Model-based reinforcement learning in TensorFlow

Overview

Bellman

PyPI version Coverage Status Quality checks Slow tests Docs build Code style: black Slack Status

Website | Twitter | Documentation (latest)

What does Bellman do?

Bellman is a package for model-based reinforcement learning (MBRL) in Python, using TensorFlow and building on top of model-free reinforcement learning package TensorFlow Agents.

Bellman provides a framework for flexible composition of model-based reinforcement learning algorithms. It offers two major classes of algorithms: decision time planning and background planning algorithms. With each class any kind of supervised learning method can be easily used to learn certain component of the environment.

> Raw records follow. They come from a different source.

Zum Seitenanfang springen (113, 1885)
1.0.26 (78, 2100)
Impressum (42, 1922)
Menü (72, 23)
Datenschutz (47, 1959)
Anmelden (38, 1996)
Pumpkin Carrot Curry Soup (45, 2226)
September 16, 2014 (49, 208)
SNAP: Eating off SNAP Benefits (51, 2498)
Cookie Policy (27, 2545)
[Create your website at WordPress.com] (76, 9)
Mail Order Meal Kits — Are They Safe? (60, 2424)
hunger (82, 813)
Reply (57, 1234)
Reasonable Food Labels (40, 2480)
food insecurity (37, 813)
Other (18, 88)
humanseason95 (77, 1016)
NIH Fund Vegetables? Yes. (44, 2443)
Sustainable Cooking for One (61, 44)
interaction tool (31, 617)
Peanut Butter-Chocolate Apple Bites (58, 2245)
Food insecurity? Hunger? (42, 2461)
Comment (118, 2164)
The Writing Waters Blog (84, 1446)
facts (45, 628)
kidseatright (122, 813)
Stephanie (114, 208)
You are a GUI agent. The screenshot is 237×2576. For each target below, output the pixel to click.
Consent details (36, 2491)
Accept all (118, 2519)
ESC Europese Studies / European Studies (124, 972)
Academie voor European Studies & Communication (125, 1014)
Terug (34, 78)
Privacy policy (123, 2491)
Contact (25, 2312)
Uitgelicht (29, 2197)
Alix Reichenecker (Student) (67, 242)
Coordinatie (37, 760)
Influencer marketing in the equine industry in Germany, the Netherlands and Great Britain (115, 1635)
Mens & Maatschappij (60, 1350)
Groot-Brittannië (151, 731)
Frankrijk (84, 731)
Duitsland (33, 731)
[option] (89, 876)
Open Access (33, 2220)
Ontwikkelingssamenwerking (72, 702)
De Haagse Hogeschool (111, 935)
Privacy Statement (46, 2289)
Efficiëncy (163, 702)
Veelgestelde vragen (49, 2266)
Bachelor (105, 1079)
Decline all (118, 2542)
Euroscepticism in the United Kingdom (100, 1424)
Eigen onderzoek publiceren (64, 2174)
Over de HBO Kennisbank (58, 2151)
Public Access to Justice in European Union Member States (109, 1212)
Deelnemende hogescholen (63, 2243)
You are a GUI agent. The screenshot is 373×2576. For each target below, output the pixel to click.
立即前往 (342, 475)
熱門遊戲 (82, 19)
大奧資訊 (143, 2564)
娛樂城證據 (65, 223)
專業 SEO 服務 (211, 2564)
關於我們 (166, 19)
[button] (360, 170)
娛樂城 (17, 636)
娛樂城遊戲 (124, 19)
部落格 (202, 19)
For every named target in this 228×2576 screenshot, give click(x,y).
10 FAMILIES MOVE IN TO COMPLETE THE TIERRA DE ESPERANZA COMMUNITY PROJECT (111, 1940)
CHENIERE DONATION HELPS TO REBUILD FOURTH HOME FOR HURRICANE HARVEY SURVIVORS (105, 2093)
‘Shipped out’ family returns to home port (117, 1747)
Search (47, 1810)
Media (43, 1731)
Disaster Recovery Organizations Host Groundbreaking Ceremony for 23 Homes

Bellman was designed with modularity in mind - important components can be flexibly combined, such as type of decision time planning method (e.g. a cross entropy method or a random shooting method) and type of model for state transition (e.g. a probabilistic neural network or an ensemble of neural networks). Bellman also provides implementation of several popular state-of-the-art MBRL algorithms, such as PETS, MBPO and METRPO. The online documentation (latest) contains more details.

Bellman requires Python 3.7 onwards and uses TensorFlow 2.4+ for running computations, which allows fast execution on GPUs.

Maintainers

Bellman was originally created by (in alphabetical order) Vincent Adam, Jordi Grau-Moya, Felix Leibfried, John A. McLeod, Hrvoje Stojic, and Peter Vrancx, at Secondmind Labs.

It is now actively maintained by (in alphabetical order) Felix Leibfried, John A. McLeod, Hrvoje Stojic, and Peter Vrancx.

Bellman is an open source project. If you have relevant skills and are interested in contributing then please do contact us (see "The Bellman Community" section below).

We are very grateful to our Secondmind Labs colleagues, maintainers of GPflow and Trieste in particular, for their help with creating contributing guidelines, instructions for users and open-sourcing in general.

Install Bellman

For users

For latest (stable) release from PyPI you can use pip to install the toolbox

$ pip install bellman

Use pip to install the toolbox from latest source from GitHub. Check-out the develop branch of the Bellman GitHub repository, and in the repository root run

$ pip install -e .

This will install the toolbox in editable mode.

For contributors

If you wish to contribute please use Poetry to manage dependencies in a local virtual environment. Poetry configuration file specifies all the development dependencies (testing, linting, typing, docs etc) and makes it much easier to contribute. To install Poetry, follow the instructions in the Poetry documentation.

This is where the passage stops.